Stored items from a collection
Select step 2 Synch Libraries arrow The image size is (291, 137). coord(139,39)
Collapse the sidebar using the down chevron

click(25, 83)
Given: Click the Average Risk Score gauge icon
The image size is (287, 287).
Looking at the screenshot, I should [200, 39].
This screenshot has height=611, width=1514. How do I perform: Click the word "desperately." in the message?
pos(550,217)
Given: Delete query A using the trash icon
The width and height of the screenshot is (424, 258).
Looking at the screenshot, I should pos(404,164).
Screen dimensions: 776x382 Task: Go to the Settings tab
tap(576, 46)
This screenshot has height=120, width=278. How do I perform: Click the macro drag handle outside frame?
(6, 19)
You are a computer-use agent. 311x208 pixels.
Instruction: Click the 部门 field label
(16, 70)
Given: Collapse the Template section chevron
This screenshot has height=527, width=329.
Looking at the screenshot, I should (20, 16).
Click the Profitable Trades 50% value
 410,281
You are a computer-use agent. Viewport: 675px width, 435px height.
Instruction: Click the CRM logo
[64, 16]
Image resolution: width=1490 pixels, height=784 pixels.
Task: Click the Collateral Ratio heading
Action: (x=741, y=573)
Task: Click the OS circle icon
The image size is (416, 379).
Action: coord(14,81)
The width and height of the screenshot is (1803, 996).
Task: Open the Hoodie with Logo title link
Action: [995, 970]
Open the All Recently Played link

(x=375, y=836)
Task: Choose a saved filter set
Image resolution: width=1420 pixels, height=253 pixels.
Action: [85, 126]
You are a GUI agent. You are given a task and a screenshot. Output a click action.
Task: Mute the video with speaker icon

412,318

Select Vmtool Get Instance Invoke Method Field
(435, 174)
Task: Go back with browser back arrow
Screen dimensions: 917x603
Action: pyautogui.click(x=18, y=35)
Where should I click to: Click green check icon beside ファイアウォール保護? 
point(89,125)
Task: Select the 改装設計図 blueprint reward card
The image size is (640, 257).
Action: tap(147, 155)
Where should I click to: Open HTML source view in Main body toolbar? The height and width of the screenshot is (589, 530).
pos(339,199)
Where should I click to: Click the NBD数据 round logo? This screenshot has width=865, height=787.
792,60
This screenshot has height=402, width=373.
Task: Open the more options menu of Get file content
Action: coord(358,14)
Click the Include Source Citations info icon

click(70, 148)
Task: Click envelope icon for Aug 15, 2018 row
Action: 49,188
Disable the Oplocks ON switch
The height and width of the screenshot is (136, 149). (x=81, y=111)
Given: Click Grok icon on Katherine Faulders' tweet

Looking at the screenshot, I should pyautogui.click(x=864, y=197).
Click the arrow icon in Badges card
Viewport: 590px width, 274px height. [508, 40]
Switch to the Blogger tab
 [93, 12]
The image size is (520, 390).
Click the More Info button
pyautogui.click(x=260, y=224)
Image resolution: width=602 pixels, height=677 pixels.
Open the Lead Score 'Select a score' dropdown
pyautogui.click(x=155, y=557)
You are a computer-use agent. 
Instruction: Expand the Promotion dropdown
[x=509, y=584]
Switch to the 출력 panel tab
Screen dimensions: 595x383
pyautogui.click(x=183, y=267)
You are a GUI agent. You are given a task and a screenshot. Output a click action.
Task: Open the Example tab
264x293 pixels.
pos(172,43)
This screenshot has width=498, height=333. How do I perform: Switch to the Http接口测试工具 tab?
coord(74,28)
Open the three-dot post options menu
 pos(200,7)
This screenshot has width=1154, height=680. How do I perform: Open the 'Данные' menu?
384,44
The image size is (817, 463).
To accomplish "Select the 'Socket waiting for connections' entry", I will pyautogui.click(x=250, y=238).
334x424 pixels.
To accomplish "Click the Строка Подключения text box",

### [Problem to solve]
Each line above must be output exactly as it stands.

### [Written response]
Select step 2 Synch Libraries arrow The image size is (291, 137). coord(139,39)
Collapse the sidebar using the down chevron

click(25, 83)
Given: Click the Average Risk Score gauge icon
The image size is (287, 287).
Looking at the screenshot, I should [200, 39].
This screenshot has height=611, width=1514. How do I perform: Click the word "desperately." in the message?
pos(550,217)
Given: Delete query A using the trash icon
The width and height of the screenshot is (424, 258).
Looking at the screenshot, I should pos(404,164).
Screen dimensions: 776x382 Task: Go to the Settings tab
tap(576, 46)
This screenshot has height=120, width=278. How do I perform: Click the macro drag handle outside frame?
(6, 19)
You are a computer-use agent. 311x208 pixels.
Instruction: Click the 部门 field label
(16, 70)
Given: Collapse the Template section chevron
This screenshot has height=527, width=329.
Looking at the screenshot, I should (20, 16).
Click the Profitable Trades 50% value
 410,281
You are a computer-use agent. Viewport: 675px width, 435px height.
Instruction: Click the CRM logo
[64, 16]
Image resolution: width=1490 pixels, height=784 pixels.
Task: Click the Collateral Ratio heading
Action: (x=741, y=573)
Task: Click the OS circle icon
The image size is (416, 379).
Action: coord(14,81)
The width and height of the screenshot is (1803, 996).
Task: Open the Hoodie with Logo title link
Action: [995, 970]
Open the All Recently Played link

(x=375, y=836)
Task: Choose a saved filter set
Image resolution: width=1420 pixels, height=253 pixels.
Action: [85, 126]
You are a GUI agent. You are given a task and a screenshot. Output a click action.
Task: Mute the video with speaker icon

412,318

Select Vmtool Get Instance Invoke Method Field
(435, 174)
Task: Go back with browser back arrow
Screen dimensions: 917x603
Action: pyautogui.click(x=18, y=35)
Where should I click to: Click green check icon beside ファイアウォール保護? 
point(89,125)
Task: Select the 改装設計図 blueprint reward card
The image size is (640, 257).
Action: tap(147, 155)
Where should I click to: Open HTML source view in Main body toolbar? The height and width of the screenshot is (589, 530).
pos(339,199)
Where should I click to: Click the NBD数据 round logo? This screenshot has width=865, height=787.
792,60
This screenshot has height=402, width=373.
Task: Open the more options menu of Get file content
Action: coord(358,14)
Click the Include Source Citations info icon

click(70, 148)
Task: Click envelope icon for Aug 15, 2018 row
Action: 49,188
Disable the Oplocks ON switch
The height and width of the screenshot is (136, 149). (x=81, y=111)
Given: Click Grok icon on Katherine Faulders' tweet

Looking at the screenshot, I should pyautogui.click(x=864, y=197).
Click the arrow icon in Badges card
Viewport: 590px width, 274px height. [508, 40]
Switch to the Blogger tab
 [93, 12]
The image size is (520, 390).
Click the More Info button
pyautogui.click(x=260, y=224)
Image resolution: width=602 pixels, height=677 pixels.
Open the Lead Score 'Select a score' dropdown
pyautogui.click(x=155, y=557)
You are a computer-use agent. 
Instruction: Expand the Promotion dropdown
[x=509, y=584]
Switch to the 출력 panel tab
Screen dimensions: 595x383
pyautogui.click(x=183, y=267)
You are a GUI agent. You are given a task and a screenshot. Output a click action.
Task: Open the Example tab
264x293 pixels.
pos(172,43)
This screenshot has width=498, height=333. How do I perform: Switch to the Http接口测试工具 tab?
coord(74,28)
Open the three-dot post options menu
 pos(200,7)
This screenshot has width=1154, height=680. How do I perform: Open the 'Данные' menu?
384,44
The image size is (817, 463).
To accomplish "Select the 'Socket waiting for connections' entry", I will pyautogui.click(x=250, y=238).
334x424 pixels.
To accomplish "Click the Строка Подключения text box",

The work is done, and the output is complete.